• [Records to process]:
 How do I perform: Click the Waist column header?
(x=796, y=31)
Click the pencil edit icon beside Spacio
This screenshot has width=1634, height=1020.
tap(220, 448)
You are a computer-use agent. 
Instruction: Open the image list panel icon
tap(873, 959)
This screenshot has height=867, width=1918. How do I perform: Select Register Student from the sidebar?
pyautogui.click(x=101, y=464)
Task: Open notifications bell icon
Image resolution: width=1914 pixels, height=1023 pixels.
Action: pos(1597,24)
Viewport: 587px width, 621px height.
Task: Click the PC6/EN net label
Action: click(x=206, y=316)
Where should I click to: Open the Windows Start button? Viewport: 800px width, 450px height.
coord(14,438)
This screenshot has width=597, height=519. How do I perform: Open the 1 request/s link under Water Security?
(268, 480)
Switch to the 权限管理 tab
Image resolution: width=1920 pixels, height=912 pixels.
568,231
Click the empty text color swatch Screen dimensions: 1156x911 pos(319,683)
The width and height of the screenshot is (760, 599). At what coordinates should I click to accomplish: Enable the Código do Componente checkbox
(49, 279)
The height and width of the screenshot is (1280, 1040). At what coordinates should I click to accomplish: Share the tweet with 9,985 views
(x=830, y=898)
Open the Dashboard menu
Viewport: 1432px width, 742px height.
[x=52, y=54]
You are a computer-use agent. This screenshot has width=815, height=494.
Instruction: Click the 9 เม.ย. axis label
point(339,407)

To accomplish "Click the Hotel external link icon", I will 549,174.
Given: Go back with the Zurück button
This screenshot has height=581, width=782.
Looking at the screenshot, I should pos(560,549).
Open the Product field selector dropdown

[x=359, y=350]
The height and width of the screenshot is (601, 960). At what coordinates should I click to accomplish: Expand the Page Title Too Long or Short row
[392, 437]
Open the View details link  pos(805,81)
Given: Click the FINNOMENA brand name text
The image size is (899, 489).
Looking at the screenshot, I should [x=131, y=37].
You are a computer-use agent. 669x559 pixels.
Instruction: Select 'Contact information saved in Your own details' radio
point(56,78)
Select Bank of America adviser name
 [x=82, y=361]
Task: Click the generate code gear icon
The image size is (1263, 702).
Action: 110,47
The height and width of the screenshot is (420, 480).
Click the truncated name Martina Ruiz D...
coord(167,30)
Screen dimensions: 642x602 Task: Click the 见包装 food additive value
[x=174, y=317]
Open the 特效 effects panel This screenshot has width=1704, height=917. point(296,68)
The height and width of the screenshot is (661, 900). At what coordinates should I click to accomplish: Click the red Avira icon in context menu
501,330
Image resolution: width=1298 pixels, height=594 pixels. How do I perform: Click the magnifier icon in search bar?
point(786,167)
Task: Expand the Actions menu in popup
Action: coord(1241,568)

• [Problem to work on]:
Down to the last line, give the records again exactly.

• [Result below]:
 How do I perform: Click the Waist column header?
(x=796, y=31)
Click the pencil edit icon beside Spacio
This screenshot has width=1634, height=1020.
tap(220, 448)
You are a computer-use agent. 
Instruction: Open the image list panel icon
tap(873, 959)
This screenshot has height=867, width=1918. How do I perform: Select Register Student from the sidebar?
pyautogui.click(x=101, y=464)
Task: Open notifications bell icon
Image resolution: width=1914 pixels, height=1023 pixels.
Action: pos(1597,24)
Viewport: 587px width, 621px height.
Task: Click the PC6/EN net label
Action: click(x=206, y=316)
Where should I click to: Open the Windows Start button? Viewport: 800px width, 450px height.
coord(14,438)
This screenshot has width=597, height=519. How do I perform: Open the 1 request/s link under Water Security?
(268, 480)
Switch to the 权限管理 tab
Image resolution: width=1920 pixels, height=912 pixels.
568,231
Click the empty text color swatch Screen dimensions: 1156x911 pos(319,683)
The width and height of the screenshot is (760, 599). At what coordinates should I click to accomplish: Enable the Código do Componente checkbox
(49, 279)
The height and width of the screenshot is (1280, 1040). At what coordinates should I click to accomplish: Share the tweet with 9,985 views
(x=830, y=898)
Open the Dashboard menu
Viewport: 1432px width, 742px height.
[x=52, y=54]
You are a computer-use agent. This screenshot has width=815, height=494.
Instruction: Click the 9 เม.ย. axis label
point(339,407)

To accomplish "Click the Hotel external link icon", I will 549,174.
Given: Go back with the Zurück button
This screenshot has height=581, width=782.
Looking at the screenshot, I should pos(560,549).
Open the Product field selector dropdown

[x=359, y=350]
The height and width of the screenshot is (601, 960). At what coordinates should I click to accomplish: Expand the Page Title Too Long or Short row
[392, 437]
Open the View details link  pos(805,81)
Given: Click the FINNOMENA brand name text
The image size is (899, 489).
Looking at the screenshot, I should [x=131, y=37].
You are a computer-use agent. 669x559 pixels.
Instruction: Select 'Contact information saved in Your own details' radio
point(56,78)
Select Bank of America adviser name
 [x=82, y=361]
Task: Click the generate code gear icon
The image size is (1263, 702).
Action: 110,47
The height and width of the screenshot is (420, 480).
Click the truncated name Martina Ruiz D...
coord(167,30)
Screen dimensions: 642x602 Task: Click the 见包装 food additive value
[x=174, y=317]
Open the 特效 effects panel This screenshot has width=1704, height=917. point(296,68)
The height and width of the screenshot is (661, 900). At what coordinates should I click to accomplish: Click the red Avira icon in context menu
501,330
Image resolution: width=1298 pixels, height=594 pixels. How do I perform: Click the magnifier icon in search bar?
point(786,167)
Task: Expand the Actions menu in popup
Action: coord(1241,568)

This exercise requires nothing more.